Нынешнее подрастающее или уже подросшее поколение принято считать слишком меркантильным. Ха! – настоящий рай (или даже ад) меркантилизма сошел на нашу грешную землю в 1991 году. Тогда каждый чем-нибудь торговал, и мечтал «подняться» (слово, подразумевающее то, что сегодня называют «раскрутиться» - разные глаголы, используемые для описания одного явления, считаю метками времени). Если и есть разница между нынешним обществом потребителей и тем, прошлым, то оно заключается в настроении – сегодняшние люди настроены прагматично, их предшественники из 1990-х были, как ни крути, романтиками. Даже бригадные пацаны, подарившие культуре распальцовку, и готовые все разложить по понятиям и по жизни, тоже были романтиками – грубыми, но мечтательными махновцами 1990-х.
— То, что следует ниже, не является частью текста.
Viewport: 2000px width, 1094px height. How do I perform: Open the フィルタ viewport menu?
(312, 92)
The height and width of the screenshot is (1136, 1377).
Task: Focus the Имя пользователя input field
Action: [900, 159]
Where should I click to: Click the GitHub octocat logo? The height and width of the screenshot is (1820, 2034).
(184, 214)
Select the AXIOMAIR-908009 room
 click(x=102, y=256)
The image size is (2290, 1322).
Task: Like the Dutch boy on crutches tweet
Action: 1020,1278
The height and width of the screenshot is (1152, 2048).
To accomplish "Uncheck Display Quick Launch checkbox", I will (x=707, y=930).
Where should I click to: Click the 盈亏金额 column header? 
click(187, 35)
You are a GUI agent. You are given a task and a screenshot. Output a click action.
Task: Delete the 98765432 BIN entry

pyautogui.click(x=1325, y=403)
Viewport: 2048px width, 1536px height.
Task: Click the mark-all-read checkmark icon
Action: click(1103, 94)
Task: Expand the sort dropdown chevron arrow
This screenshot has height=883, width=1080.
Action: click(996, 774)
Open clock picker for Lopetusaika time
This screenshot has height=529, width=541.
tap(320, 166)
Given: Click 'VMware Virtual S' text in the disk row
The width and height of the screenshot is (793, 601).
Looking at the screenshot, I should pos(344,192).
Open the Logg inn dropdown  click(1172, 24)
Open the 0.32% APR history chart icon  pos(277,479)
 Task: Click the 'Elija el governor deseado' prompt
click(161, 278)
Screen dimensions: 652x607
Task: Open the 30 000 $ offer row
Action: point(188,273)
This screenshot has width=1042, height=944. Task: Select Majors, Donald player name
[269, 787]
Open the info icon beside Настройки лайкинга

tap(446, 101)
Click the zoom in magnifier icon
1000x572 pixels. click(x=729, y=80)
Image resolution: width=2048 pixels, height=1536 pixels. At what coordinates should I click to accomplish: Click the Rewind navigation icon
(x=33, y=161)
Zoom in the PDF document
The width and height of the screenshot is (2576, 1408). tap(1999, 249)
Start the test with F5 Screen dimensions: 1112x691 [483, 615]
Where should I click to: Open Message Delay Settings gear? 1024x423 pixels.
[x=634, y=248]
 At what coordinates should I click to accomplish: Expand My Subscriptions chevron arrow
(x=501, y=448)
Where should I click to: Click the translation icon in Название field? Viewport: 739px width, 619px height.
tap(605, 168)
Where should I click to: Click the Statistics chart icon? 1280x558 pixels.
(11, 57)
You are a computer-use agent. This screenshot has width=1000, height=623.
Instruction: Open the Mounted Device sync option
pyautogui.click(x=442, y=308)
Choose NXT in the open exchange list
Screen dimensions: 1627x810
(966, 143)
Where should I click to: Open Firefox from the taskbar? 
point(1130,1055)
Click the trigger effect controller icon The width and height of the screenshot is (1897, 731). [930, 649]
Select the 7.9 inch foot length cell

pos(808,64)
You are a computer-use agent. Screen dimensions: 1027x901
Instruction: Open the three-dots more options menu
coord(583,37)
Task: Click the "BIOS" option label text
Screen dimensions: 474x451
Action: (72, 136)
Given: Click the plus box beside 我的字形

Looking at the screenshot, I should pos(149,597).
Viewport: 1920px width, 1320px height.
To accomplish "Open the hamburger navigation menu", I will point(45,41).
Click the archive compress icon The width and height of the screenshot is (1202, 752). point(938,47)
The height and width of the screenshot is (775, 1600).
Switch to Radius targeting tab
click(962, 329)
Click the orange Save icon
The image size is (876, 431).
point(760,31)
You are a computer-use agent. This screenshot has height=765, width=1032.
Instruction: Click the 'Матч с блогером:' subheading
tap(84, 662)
Впрочем, прагматики были и тогда, что убедительно доказывает нынешний состав Верховной Рады, правительства и списки самых богатых украинцев – это они тогда умудрились не просто выжить, а еще и выжать из ситуации все возможное. Теперь правят миром – ну и бог им судья (а кому ж другому их судить? – остальных-то они в состоянии купить; впрочем, к богу-то они тоже контакты пробивают, но описание быта украинских священников и церквей выходит за рамки того, о чем я здесь пишу).
Вернусь к теме всеобъемлющего рынка-базара. Торговля в тот момент стала определяющим фактором в жизни страны и ее столицы...
(планирую продолжить)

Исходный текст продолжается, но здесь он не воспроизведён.